To indicate the use of neighboring LEs and their placement in a specific location on a chip, use the LogicLock Regions tool. That is, let us indicate a rectangular area on the crystal and clearly indicate the set LE, which Quartus should place in it. In the figure below, the line area contains the delay line, and the delay_line area includes the additional logic for processing the thermal code.

Below is the layout of the elements of the delay line from Chip Planner with a schematic display of signals and a detailed diagram of the first two elements of the delay line.

Note that the implemented circuit has a dead time of one cycle, which is necessary for “resetting” the delay line registers.

The scheme described was decomposed on a Cyclone IV EP4CE22 chip.
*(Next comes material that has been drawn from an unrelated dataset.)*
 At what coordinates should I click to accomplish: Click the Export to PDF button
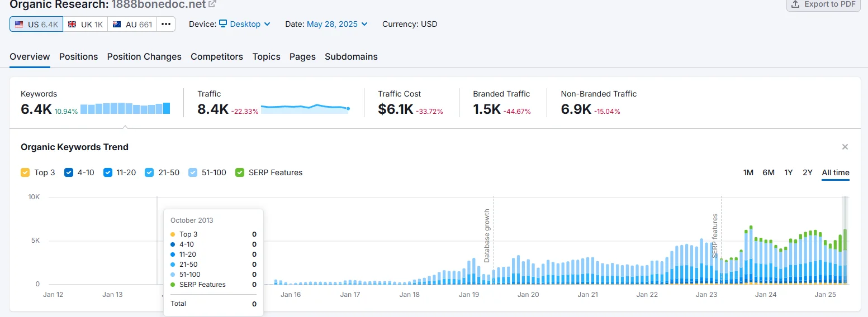pos(823,4)
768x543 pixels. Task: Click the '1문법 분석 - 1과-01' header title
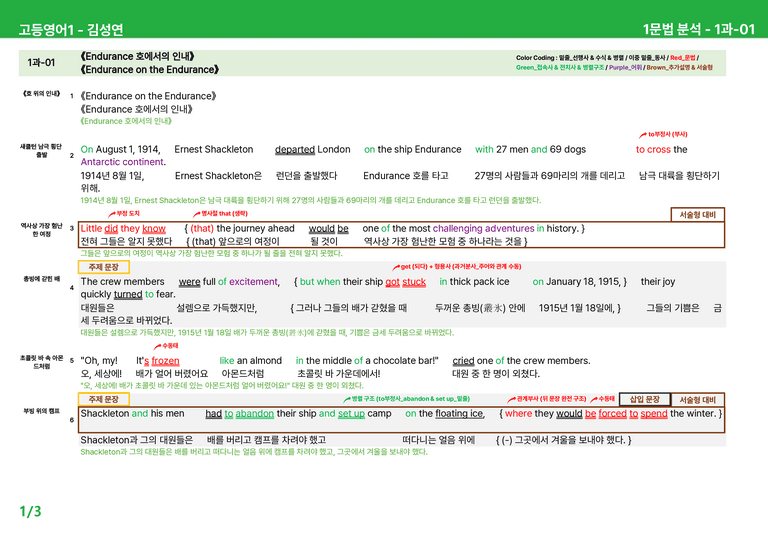tap(698, 29)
Experiments with the length of the delay line and the frequency of the clock resulted in the following parameters: the length of the delay line 64 LE , the frequency of the clock ~ 120 MHz. The delay line and the thermal code processing logic fit into 42 LABs .

TDC Calibration

Obviously, the physical delays on each logical element are different. To account for this fact, it is necessary to calibrate the device. The first thing that comes to mind is the input to the TDC input of a signal with a known period. However, such a path is rather laborious, since it requires precision scanning of the signal period in a relatively wide range.

The next suggestion is a random event calibration: we apply signals with uniformly distributed random delays to the input and observe a histogram of events falling into the time bin. In this case, the accuracy increases with the accumulation of events as

1 / s q r t (N)

$1 / sqrt (N)$ where N is the number of events filed. We will use the method of correlated events . In this method, accuracy is limited initially and can be achieved by a relatively small number of measurements.

The essence of the method is to select the frequency of generation of events, at which they will be evenly distributed in time bins. For this, it is necessary to satisfy the relation:

\ left \ {N * T2 / T1 \ right \} = 0

$\ left \ {N * T2 / T1 \ right \} = 0$

where N is the number of events that we want to evenly distribute in the time interval T1, 1 / T2 is the frequency of event generation, {...} is the fractional part of the number.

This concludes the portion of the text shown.